PETER RABBIT'S RUN FOR LIFE
"I wish I hadn't run away," said Johnny Chuck dolefully, as he and Peter Rabbit peeped out from the sweet-clover patch and watched old Mrs. Chuck start for home with her market basket on her arm.
"You ought to think yourself lucky that your mother didn't find you here in the sweet-clover patch. If it hadn't been for me she would have," said Peter Rabbit.
Johnny Chuck's face grew longer and longer. His pants were torn, his leg was stiff and sore where old Mr. Marsh Hawk had scratched him that morning, but worse still his conscience pricked him. Yes, Sir, Johnny Chuck's conscience was pricking him hard, very hard indeed, because he had run away from home with Peter Rabbit after old Mrs. Chuck had told him not to leave the yard while she was away. Now he didn't know the way home.
"Peter Rabbit, I want to go home," said Johnny Chuck suddenly. "Isn't there a short cut so that I can get home before my mother does?"
"No, there isn't," said Peter Rabbit. "And if there was what good would it do you? Old Mrs. Chuck would see that tear in your pants and then you'd catch it!"
"I don't care. Please won't you show me the way home, Peter Rabbit?" begged Johnny Chuck.
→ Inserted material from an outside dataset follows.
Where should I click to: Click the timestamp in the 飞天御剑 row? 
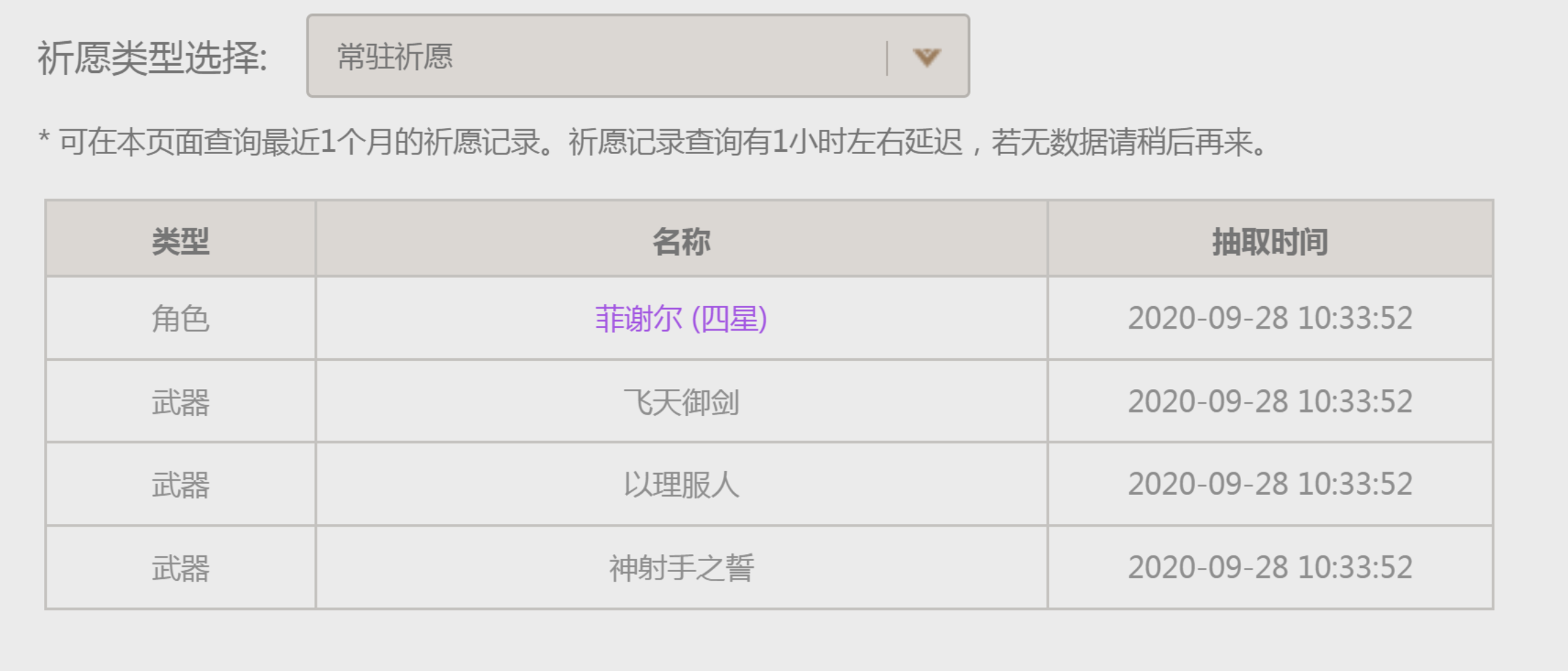tap(1270, 402)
Peter Rabbit yawned lazily as he replied: "What's the use of going now? You'll catch it anyway, so you might as well stay and have all fun you can. Say, I know a dandy old house up on the hill. Jimmy Skunk used to live there, but no one lives in it now. Let's go up and see it. It's a dandy place."
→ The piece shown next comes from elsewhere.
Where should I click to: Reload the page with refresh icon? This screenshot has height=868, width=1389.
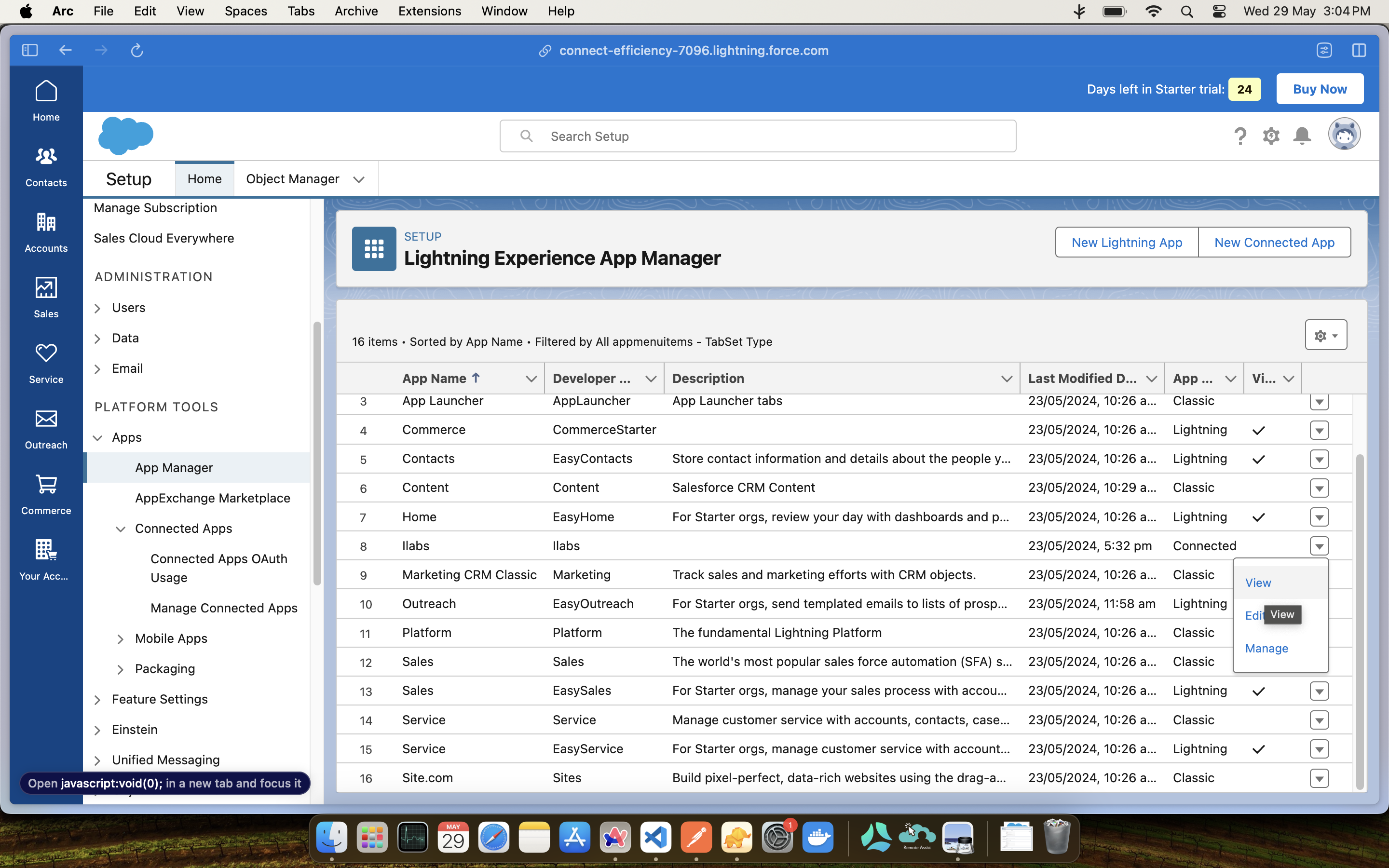[136, 51]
Now right down in his heart Johnny Chuck knew that he ought to go home, but he couldn't go unless Peter Rabbit would show him the way, and then he did want to see that old house. Perhaps Peter Rabbit was right (in his heart he knew that he wasn't) and he had better have all the fun he could. So Johnny Chuck followed Peter Rabbit up the hill to the old house of Jimmy Skunk.
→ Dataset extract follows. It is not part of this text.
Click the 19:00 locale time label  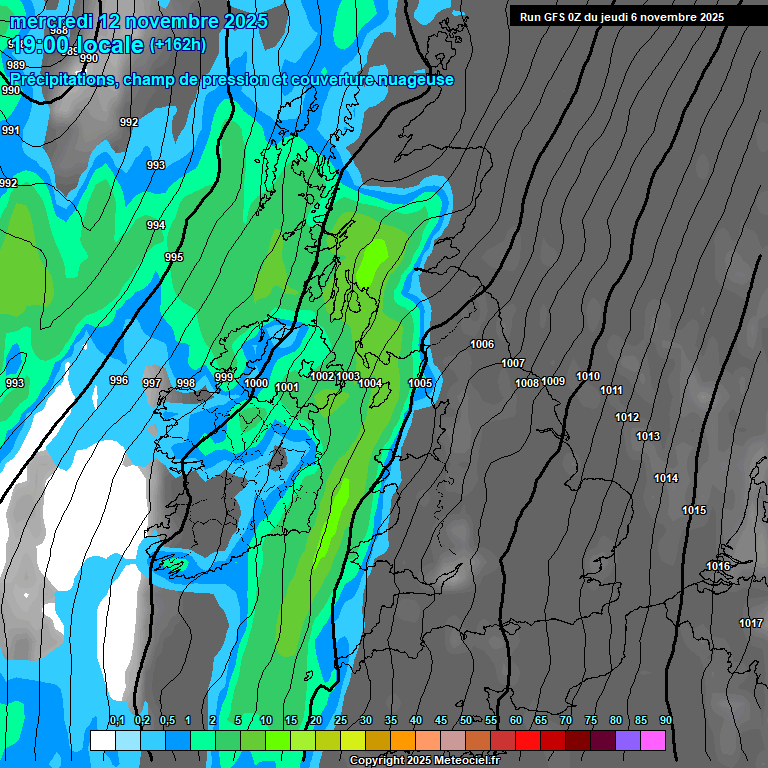77,45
Cobwebs covered the doorway. Johnny Chuck was going to brush them away, but Peter Rabbit stopped him. "Let's see if there isn't a back door," said he. "Then we can use that, and if Bowser the Hound or Farmer Brown's boy comes along and finds this door they'll think no one ever lives here any more and you'll be safer than if you were right in your own home."